In this article, we want to outline what we feel is involved in what Gustavsen calls the process-carrying structure of a professional social practice. We want to explore: i) the detailed character of those special 'structuring structures' that contain, as one of us has called them elsewhere, "conversational realities" (Shotter, 1993a and b); ii) what is involved in them possessing what might be called both self-elaborating and self-appreciative dimensions; and iii) the problems to do both with their initial institution as well as with them being sustained in existence. Our work in this sphere has been influenced by Bakhtin's (1984, 1986), Volosinov's (1973, 1976), Vygotsky's (1978, 1986), as well as by Garfinkel's (1967), Taylor's (1985, 1991, 1993), and Bachelard's (1992) work, but we have been most influenced by Wittgenstein's (1953, 1980a, 1980b, 1981) innovative approach to philosophical investigation. For it is in terms of his very 'practical' methods of investigation that, it seems to us, we can begin to articulate linguistically what is involved in creating, within our everyday, ongoing practices, spheres of conduct to do with their further development and with their criticism. What is so special about his methods is that they do not work in terms of abstract concepts. They work by focusing our attention on certain kinds of events occurring in the situation surrounding us.
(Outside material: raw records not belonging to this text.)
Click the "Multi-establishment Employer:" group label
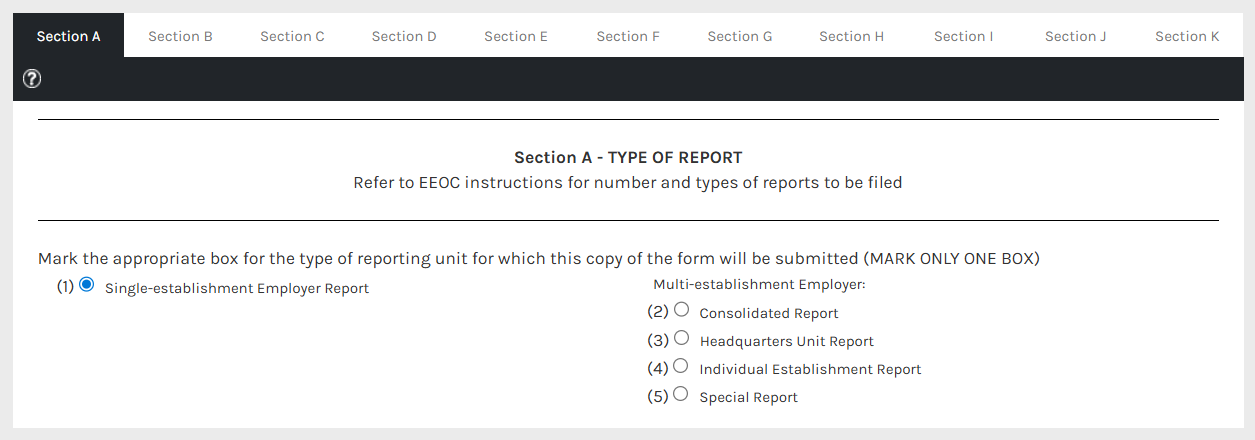This screenshot has height=440, width=1255. click(x=758, y=284)
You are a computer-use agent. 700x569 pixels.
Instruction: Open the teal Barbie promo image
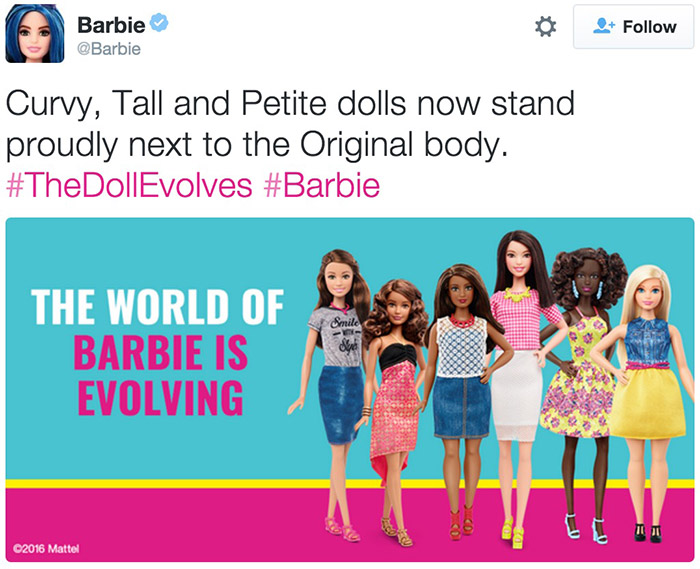[x=350, y=390]
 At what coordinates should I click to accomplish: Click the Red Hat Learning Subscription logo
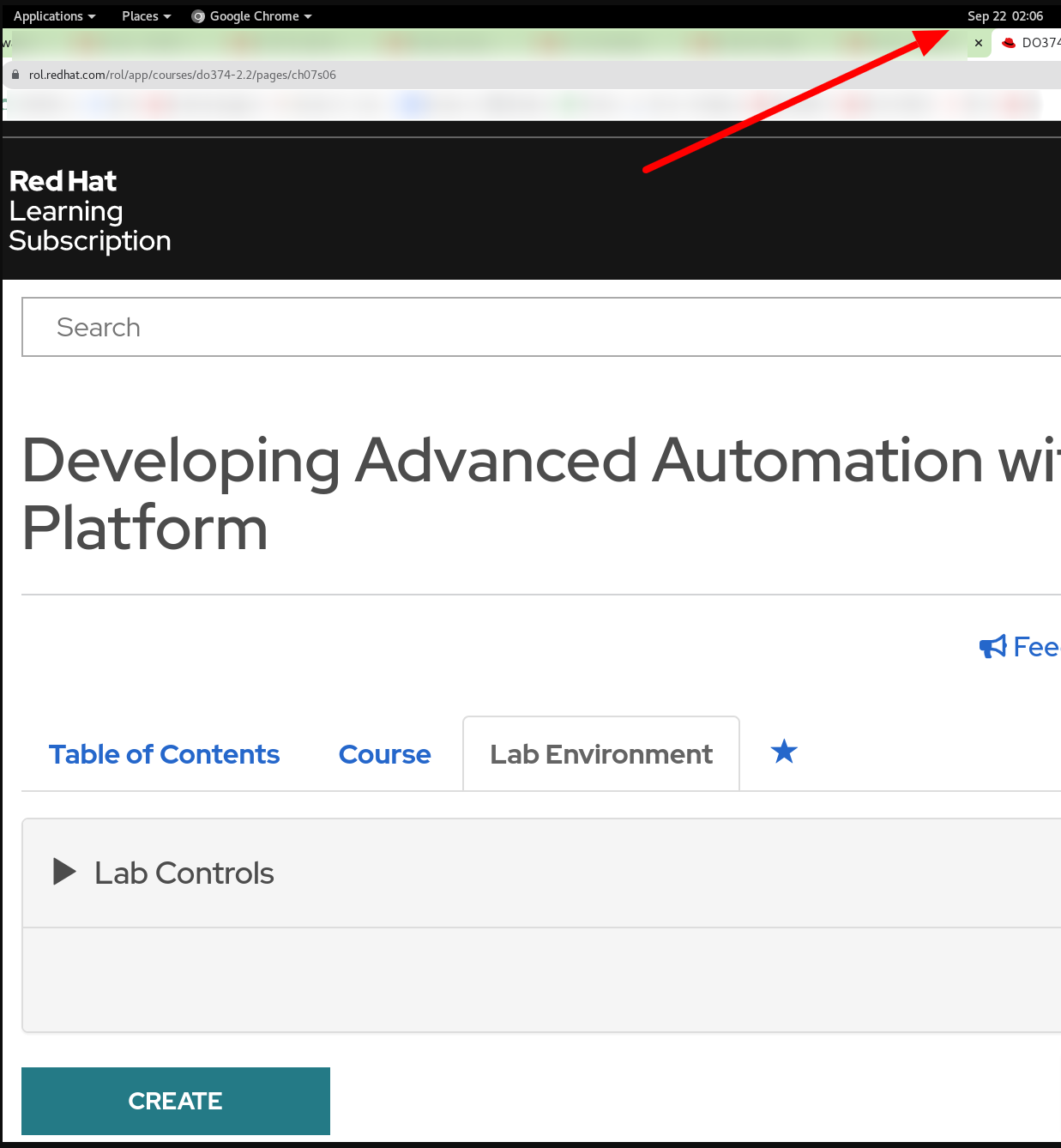click(89, 211)
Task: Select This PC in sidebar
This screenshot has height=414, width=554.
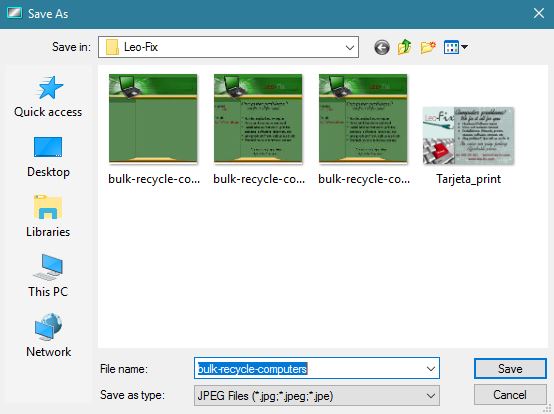Action: coord(48,276)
Indeed, they work by sensitizing us to the fleeting and momentary events that we are 'struck' by in some way, events which are novel and unrepeatable, events which, in Bakhtin's (1993, p.1) terms are only "once-occurrent" events, or, in Garfinkel's (1967, p.9) terms, are occurring for yet "another first time." And what is important about such events, is that instead of a representational-referential understanding which can be formulated in terms of laws, principles, or rules supposedly governing repetitive events, they provoke a wholly different kind of understanding: a relational-responsive kind of understanding, not to do with what something 'is' in itself, but with a practical grasp of the changing, moment-by-moment links and relations between such events and their surroundings as they unfold(3).
Allowing ourselves to be 'struck' in this way is a crucial, initial aspect of his methods. For, as he remarks, when faced by emerging, changeable events of this kind, it is only too easy "... to get into that dead-end of philosophy, where one believes that the difficulty of the task consists in our having to describe phenomena that are hard to get hold of, the present experience that slips quickly by, or something of the kind" (1953, no.436). In such circumstances, we feel that our everyday language is inadequate to the task, for the 'real' influences determining the phenomena of concern must, in fact, be hidden from us, 'behind appearances'. Yet, the fact is, in our everyday affairs, we do negotiate and navigate some extremely complex and subtle issues without too much trouble. Thus, not only must the detailed information we require to do it be present to us, in some way, 'in' our circumstances, but the linguistic means must be available to us, as required, also. Yet, as he says, "how hard it is to see what is right in front of my eyes" (1980b, p.39), and the same goes for us too. But if we can wake ourselves up to what is there for us to see, then the tasks we confront - those of trying to 'navigate' the flow of circumstances surrounding us, whilst also trying to 'orchestrate' the execution of more and more complex 'movements' in the conduct of our practices (to mix our metaphors unashamedly) - are not to do with seeking yet more detailed and accurate ways of inferring the nature of something intrinsically hidden from us. They are of quite a different kind: they are destabilizing and critical. They seek to 'deconstruct' the routine links and relations between things we once constructed and now take for granted, to reveal other, new possibilities. Thus we must begin, as Wittgenstein (1953) puts it, by constantly "giving prominence to distinctions which our ordinary forms of language easily make us overlook" (no.132).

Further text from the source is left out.